• Your goal: Replicate the data exactly, every line included.
*** Opening Record excerpts ***
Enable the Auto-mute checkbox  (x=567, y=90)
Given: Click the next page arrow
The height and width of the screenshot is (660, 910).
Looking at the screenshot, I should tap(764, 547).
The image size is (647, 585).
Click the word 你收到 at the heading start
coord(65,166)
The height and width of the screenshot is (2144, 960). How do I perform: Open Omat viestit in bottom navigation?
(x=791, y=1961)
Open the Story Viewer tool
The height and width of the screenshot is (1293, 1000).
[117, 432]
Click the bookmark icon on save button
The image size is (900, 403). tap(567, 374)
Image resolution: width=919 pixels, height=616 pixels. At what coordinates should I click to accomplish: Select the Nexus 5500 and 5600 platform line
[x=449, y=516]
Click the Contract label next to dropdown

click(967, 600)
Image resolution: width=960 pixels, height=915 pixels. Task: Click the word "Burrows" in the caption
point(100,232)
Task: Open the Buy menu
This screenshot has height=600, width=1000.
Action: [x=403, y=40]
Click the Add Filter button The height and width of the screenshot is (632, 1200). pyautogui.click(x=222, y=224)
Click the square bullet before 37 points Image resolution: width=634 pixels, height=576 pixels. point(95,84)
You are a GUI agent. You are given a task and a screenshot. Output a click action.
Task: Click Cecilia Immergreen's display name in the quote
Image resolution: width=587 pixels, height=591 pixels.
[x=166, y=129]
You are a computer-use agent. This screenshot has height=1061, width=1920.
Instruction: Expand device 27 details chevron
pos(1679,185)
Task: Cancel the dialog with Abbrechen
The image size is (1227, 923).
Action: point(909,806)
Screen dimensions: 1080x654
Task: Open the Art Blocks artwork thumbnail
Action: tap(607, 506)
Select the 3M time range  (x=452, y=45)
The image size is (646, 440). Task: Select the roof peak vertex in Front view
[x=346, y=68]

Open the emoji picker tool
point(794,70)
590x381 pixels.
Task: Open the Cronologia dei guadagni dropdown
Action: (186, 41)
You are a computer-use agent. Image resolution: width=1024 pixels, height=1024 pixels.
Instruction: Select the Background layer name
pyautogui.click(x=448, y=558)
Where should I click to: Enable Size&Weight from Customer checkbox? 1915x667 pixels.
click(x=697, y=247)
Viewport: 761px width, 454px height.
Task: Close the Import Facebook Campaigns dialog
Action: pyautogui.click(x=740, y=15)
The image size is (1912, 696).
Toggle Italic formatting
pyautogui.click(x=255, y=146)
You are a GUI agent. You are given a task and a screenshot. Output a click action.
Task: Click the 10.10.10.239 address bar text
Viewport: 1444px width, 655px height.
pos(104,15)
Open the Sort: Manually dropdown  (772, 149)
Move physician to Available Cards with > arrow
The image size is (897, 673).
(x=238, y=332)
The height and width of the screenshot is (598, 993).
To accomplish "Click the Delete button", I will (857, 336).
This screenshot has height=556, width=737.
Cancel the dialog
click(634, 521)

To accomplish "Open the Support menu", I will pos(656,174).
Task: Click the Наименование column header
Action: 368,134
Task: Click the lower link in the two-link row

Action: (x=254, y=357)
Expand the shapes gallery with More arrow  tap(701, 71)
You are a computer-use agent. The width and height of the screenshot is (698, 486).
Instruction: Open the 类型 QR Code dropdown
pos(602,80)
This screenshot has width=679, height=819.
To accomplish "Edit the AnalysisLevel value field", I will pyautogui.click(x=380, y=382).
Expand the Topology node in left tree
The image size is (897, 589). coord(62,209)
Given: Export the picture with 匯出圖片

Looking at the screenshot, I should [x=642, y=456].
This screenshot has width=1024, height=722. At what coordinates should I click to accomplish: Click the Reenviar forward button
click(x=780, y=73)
*** Closing Record excerpts ***
• Result for this task:
Enable the Auto-mute checkbox  (x=567, y=90)
Given: Click the next page arrow
The height and width of the screenshot is (660, 910).
Looking at the screenshot, I should tap(764, 547).
The image size is (647, 585).
Click the word 你收到 at the heading start
coord(65,166)
The height and width of the screenshot is (2144, 960). How do I perform: Open Omat viestit in bottom navigation?
(x=791, y=1961)
Open the Story Viewer tool
The height and width of the screenshot is (1293, 1000).
[117, 432]
Click the bookmark icon on save button
The image size is (900, 403). tap(567, 374)
Image resolution: width=919 pixels, height=616 pixels. At what coordinates should I click to accomplish: Select the Nexus 5500 and 5600 platform line
[x=449, y=516]
Click the Contract label next to dropdown

click(967, 600)
Image resolution: width=960 pixels, height=915 pixels. Task: Click the word "Burrows" in the caption
point(100,232)
Task: Open the Buy menu
This screenshot has height=600, width=1000.
Action: [x=403, y=40]
Click the Add Filter button The height and width of the screenshot is (632, 1200). pyautogui.click(x=222, y=224)
Click the square bullet before 37 points Image resolution: width=634 pixels, height=576 pixels. point(95,84)
You are a GUI agent. You are given a task and a screenshot. Output a click action.
Task: Click Cecilia Immergreen's display name in the quote
Image resolution: width=587 pixels, height=591 pixels.
[x=166, y=129]
You are a computer-use agent. This screenshot has height=1061, width=1920.
Instruction: Expand device 27 details chevron
pos(1679,185)
Task: Cancel the dialog with Abbrechen
The image size is (1227, 923).
Action: point(909,806)
Screen dimensions: 1080x654
Task: Open the Art Blocks artwork thumbnail
Action: tap(607, 506)
Select the 3M time range  (x=452, y=45)
The image size is (646, 440). Task: Select the roof peak vertex in Front view
[x=346, y=68]

Open the emoji picker tool
point(794,70)
590x381 pixels.
Task: Open the Cronologia dei guadagni dropdown
Action: (186, 41)
You are a computer-use agent. Image resolution: width=1024 pixels, height=1024 pixels.
Instruction: Select the Background layer name
pyautogui.click(x=448, y=558)
Where should I click to: Enable Size&Weight from Customer checkbox? 1915x667 pixels.
click(x=697, y=247)
Viewport: 761px width, 454px height.
Task: Close the Import Facebook Campaigns dialog
Action: pyautogui.click(x=740, y=15)
The image size is (1912, 696).
Toggle Italic formatting
pyautogui.click(x=255, y=146)
You are a GUI agent. You are given a task and a screenshot. Output a click action.
Task: Click the 10.10.10.239 address bar text
Viewport: 1444px width, 655px height.
pos(104,15)
Open the Sort: Manually dropdown  (772, 149)
Move physician to Available Cards with > arrow
The image size is (897, 673).
(x=238, y=332)
The height and width of the screenshot is (598, 993).
To accomplish "Click the Delete button", I will (857, 336).
This screenshot has height=556, width=737.
Cancel the dialog
click(634, 521)

To accomplish "Open the Support menu", I will pos(656,174).
Task: Click the Наименование column header
Action: 368,134
Task: Click the lower link in the two-link row

Action: (x=254, y=357)
Expand the shapes gallery with More arrow  tap(701, 71)
You are a computer-use agent. The width and height of the screenshot is (698, 486).
Instruction: Open the 类型 QR Code dropdown
pos(602,80)
This screenshot has width=679, height=819.
To accomplish "Edit the AnalysisLevel value field", I will pyautogui.click(x=380, y=382).
Expand the Topology node in left tree
The image size is (897, 589). coord(62,209)
Given: Export the picture with 匯出圖片

Looking at the screenshot, I should [x=642, y=456].
This screenshot has width=1024, height=722. At what coordinates should I click to accomplish: Click the Reenviar forward button
click(x=780, y=73)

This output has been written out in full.